= Information supplied =
* * *

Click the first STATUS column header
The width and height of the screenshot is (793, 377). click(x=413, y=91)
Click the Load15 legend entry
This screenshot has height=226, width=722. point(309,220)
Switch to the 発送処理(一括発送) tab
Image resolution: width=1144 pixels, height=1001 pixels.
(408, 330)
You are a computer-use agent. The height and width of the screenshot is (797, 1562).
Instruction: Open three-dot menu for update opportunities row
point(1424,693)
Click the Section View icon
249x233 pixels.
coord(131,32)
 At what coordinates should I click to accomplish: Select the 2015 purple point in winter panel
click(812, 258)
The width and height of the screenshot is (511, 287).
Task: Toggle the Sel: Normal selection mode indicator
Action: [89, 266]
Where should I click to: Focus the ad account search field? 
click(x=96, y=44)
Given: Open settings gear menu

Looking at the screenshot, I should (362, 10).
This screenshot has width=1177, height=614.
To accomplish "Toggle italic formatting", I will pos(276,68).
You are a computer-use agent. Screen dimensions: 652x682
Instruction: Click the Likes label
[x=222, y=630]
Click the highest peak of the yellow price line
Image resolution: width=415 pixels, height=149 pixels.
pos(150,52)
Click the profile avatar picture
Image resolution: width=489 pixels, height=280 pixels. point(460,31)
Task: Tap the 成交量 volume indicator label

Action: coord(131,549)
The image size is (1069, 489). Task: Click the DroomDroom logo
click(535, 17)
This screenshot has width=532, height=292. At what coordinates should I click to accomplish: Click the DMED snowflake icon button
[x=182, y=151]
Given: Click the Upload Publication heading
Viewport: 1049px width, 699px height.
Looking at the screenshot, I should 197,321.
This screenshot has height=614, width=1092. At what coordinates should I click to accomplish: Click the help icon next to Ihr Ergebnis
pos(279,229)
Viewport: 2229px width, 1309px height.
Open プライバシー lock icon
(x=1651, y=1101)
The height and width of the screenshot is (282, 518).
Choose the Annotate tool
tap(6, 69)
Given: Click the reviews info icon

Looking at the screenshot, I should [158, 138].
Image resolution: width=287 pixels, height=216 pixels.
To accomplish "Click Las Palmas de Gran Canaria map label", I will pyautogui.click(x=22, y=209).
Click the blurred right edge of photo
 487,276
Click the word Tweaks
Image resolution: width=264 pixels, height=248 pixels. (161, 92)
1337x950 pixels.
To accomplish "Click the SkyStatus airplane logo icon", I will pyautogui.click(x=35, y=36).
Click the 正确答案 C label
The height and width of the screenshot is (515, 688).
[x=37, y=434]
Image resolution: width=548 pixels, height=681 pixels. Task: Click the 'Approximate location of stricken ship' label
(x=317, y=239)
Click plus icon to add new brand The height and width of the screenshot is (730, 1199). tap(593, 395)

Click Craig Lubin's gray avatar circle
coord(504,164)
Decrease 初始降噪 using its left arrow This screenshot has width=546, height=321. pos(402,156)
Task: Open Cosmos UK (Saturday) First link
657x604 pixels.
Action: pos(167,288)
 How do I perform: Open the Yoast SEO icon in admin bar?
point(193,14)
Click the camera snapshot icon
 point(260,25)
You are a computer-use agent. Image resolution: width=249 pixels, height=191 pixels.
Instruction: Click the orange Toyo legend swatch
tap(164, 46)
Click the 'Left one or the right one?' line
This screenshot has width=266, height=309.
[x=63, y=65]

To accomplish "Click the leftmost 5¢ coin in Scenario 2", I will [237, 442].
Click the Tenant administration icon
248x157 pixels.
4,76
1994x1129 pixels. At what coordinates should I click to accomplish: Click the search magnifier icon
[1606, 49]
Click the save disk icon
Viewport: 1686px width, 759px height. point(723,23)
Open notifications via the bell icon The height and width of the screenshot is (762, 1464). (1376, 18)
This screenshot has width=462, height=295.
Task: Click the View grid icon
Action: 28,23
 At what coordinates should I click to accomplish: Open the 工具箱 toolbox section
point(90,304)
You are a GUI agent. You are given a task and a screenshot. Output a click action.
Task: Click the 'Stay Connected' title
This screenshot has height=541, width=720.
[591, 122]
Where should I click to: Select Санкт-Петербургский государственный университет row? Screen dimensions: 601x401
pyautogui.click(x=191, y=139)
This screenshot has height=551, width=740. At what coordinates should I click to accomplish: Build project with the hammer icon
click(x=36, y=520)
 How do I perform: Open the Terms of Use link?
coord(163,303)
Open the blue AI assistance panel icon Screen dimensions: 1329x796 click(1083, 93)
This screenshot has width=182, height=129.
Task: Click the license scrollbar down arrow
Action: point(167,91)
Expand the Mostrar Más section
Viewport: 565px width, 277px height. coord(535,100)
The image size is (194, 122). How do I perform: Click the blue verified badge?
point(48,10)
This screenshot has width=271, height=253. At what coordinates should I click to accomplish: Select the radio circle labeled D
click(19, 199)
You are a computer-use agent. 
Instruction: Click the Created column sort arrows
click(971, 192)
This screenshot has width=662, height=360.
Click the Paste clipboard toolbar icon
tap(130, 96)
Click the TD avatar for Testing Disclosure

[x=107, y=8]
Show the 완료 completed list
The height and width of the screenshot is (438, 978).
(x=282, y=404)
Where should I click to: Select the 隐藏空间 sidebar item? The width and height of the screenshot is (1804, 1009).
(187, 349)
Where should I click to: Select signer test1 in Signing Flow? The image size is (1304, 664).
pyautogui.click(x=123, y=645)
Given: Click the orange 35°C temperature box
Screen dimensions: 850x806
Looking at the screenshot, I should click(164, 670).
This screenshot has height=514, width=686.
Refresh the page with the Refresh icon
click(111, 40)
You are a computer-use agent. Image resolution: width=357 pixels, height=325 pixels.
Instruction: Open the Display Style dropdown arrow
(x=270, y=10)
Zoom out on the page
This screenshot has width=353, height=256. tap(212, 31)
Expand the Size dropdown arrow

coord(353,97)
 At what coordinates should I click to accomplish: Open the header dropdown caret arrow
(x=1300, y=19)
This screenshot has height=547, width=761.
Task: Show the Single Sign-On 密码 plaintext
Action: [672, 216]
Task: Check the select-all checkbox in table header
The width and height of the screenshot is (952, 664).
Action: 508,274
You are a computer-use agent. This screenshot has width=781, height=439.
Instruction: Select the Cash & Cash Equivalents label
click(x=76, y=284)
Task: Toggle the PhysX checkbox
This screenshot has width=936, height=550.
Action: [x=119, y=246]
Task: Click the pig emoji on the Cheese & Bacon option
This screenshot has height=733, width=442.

* * *

= Problem details =
Rewrite the material starting at the line that has "Task: Tap the 成交量 volume indicator label" and ending after the line that has "click(535, 17)", requests included. Raise each coordinate in the answers by 22.

= Task answer =
Task: Tap the 成交量 volume indicator label

Action: coord(153,571)
The image size is (1069, 489). Task: Click the DroomDroom logo
click(557, 39)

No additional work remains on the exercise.